The Claires (An Ascenders Novel)
C. L. Gaber
Big Picture Media, Inc
Published January 14, 2020
Amazon | Goodreads
About The Claires
Four beautiful girls. Quadruplets. They are not identical.
But each is named Claire.
Claire V is Clairvoyant—clear seeing with visions of the future.
Claire S is Clairsentient—clear feeling as she embraces another’s pain.
Claire A is Clairaudient—clear hearing to tap into the spirit world.
Claire C is Claircognizant—clear knowing with 100% accuracy.
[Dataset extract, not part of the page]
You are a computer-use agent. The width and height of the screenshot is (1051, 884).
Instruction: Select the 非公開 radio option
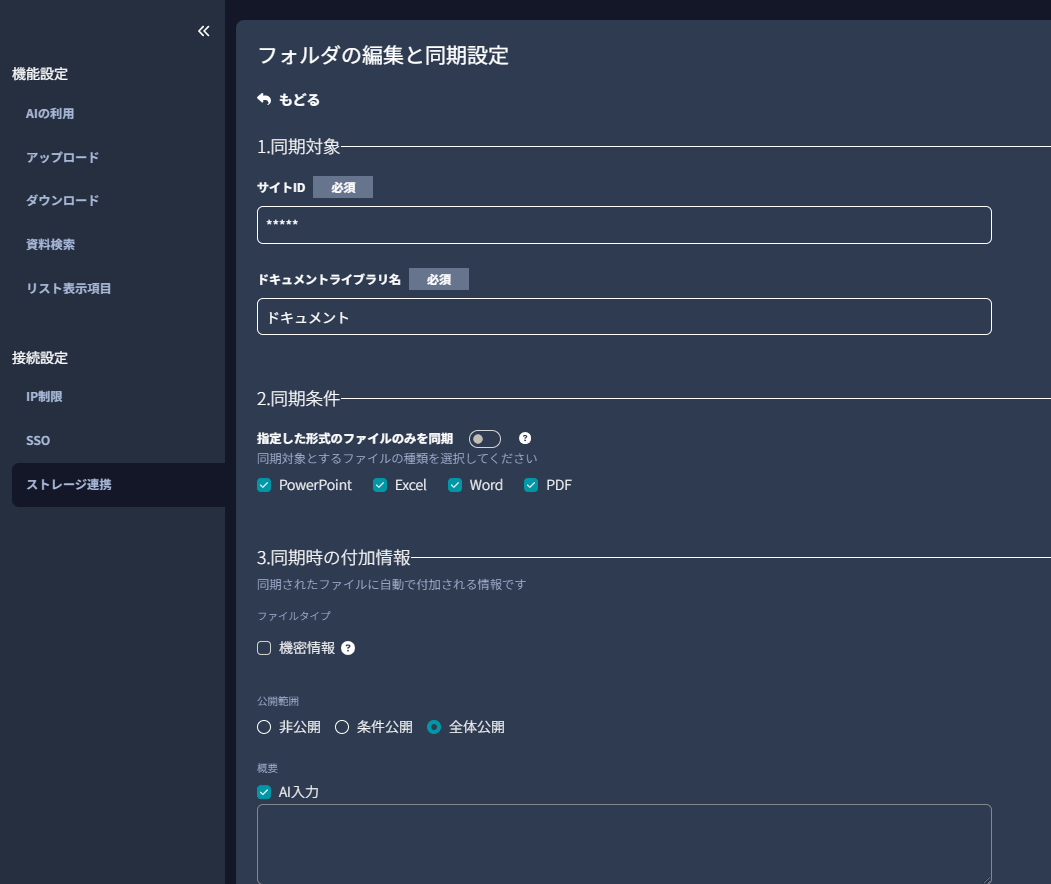(x=264, y=727)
Born in 1911, they first died together in 1928 at age seventeen. Two months later, they were reborn. And reborn. THE CLAIRES only live to seventeen and then they’re violently murdered. Somewhere in the world, a woman finds out she’s pregnant with quads. The Claires return to a new family as they try to break a curse that guarantees they die young.
It’s current-day Los Angeles, and once again, their seventeenth birthday is looming. Can they save themselves, clean up the streets in the name of penance, and crash their own prom?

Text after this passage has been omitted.